Andrew Sullivan, in The Atlantic, got it right: "Reality television has become our politics." Policy positions (heck, any foreign policy knowledge) isn't important, since Sarah Palin is a hockey mom who eats mooseburgers and can read a teleprompter.
It isn't about policies, it's about white women in focus groups saying she reminds them of Hillary Clinton.
Palin wanted to ban books when she was a local mayor. She's fine with creationism being taught alongside evolution. She left a town of 8000 people with $20 million in long-term debt. Two weeks ago, she sat in church, and listened to a man say that terrorist attacks on Israelis are God's "judgment of unbelief" of Jews who haven't embraced Christianity. 115 000 people voted for her as Governor of Alaska in 2006, but she doesn't hesitate to pour scorn on Barack Obama who received 18 million votes in the Democratic primaries.

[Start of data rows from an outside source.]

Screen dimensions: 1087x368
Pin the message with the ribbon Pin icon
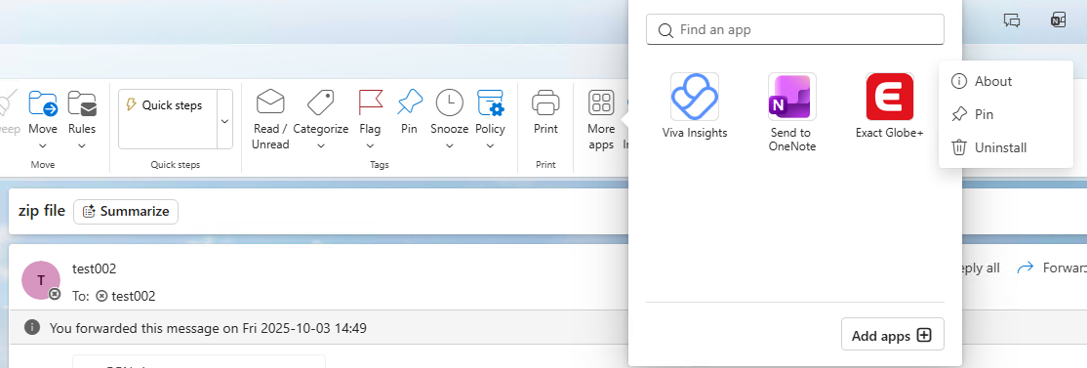pos(410,103)
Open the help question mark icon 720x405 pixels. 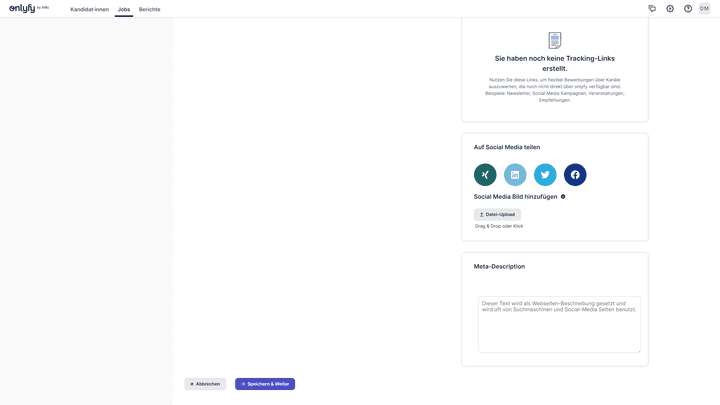[x=688, y=9]
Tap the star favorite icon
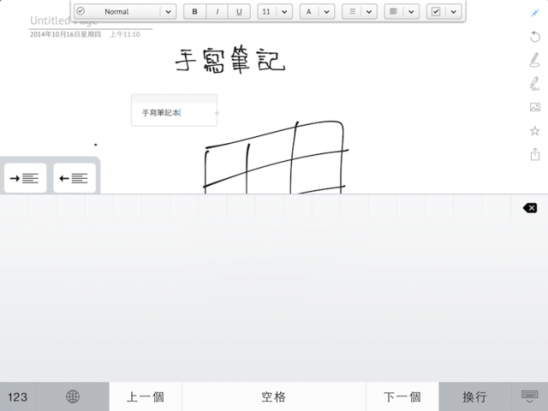The width and height of the screenshot is (548, 411). pos(535,131)
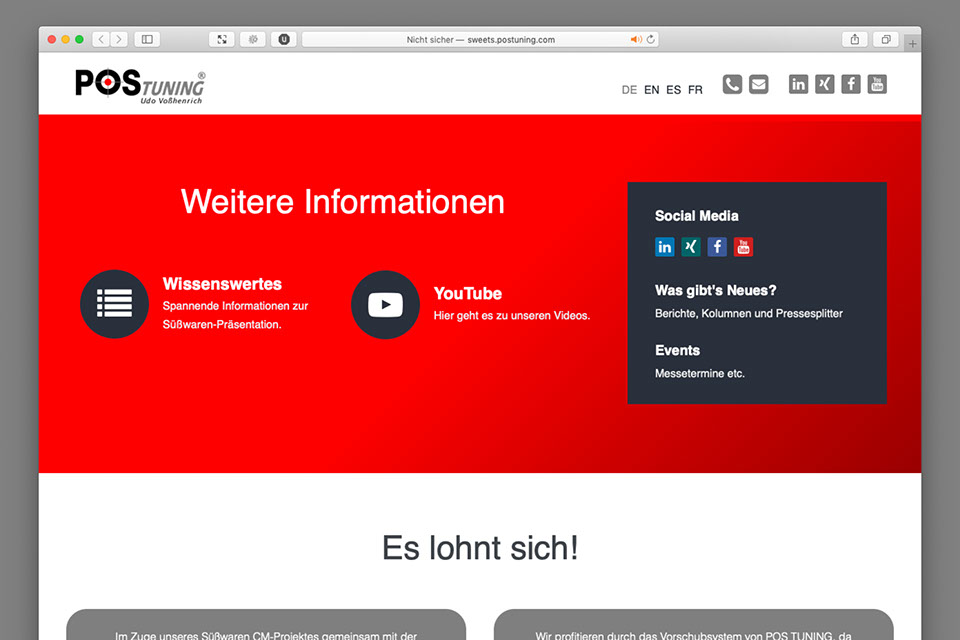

Pregnant teens are bad, unless they're Palin's daughter. A town with a meth lab for every 200 people is bad, unless it's the town where she was mayor. The Republicans have been in control of the White House from 1980 to 1992, and from 2000 to 2008, and in control of the US Congress from 1994 to 2006. Yet, all of the problems in America are down to "liberals" and "big government" - which they have had nothing to do with. The entire crowd chanting "USA" -- becoming a term of defiance and division: "We're real Americans -- and you’re not."
Obama's not a saint, but the kind of politics that he's trying to put in place (bringing people together, rather than polarise and hate and divide), that patriotism isn't owned by one party in the US, makes such a contrast to the spectacle in St. Paul.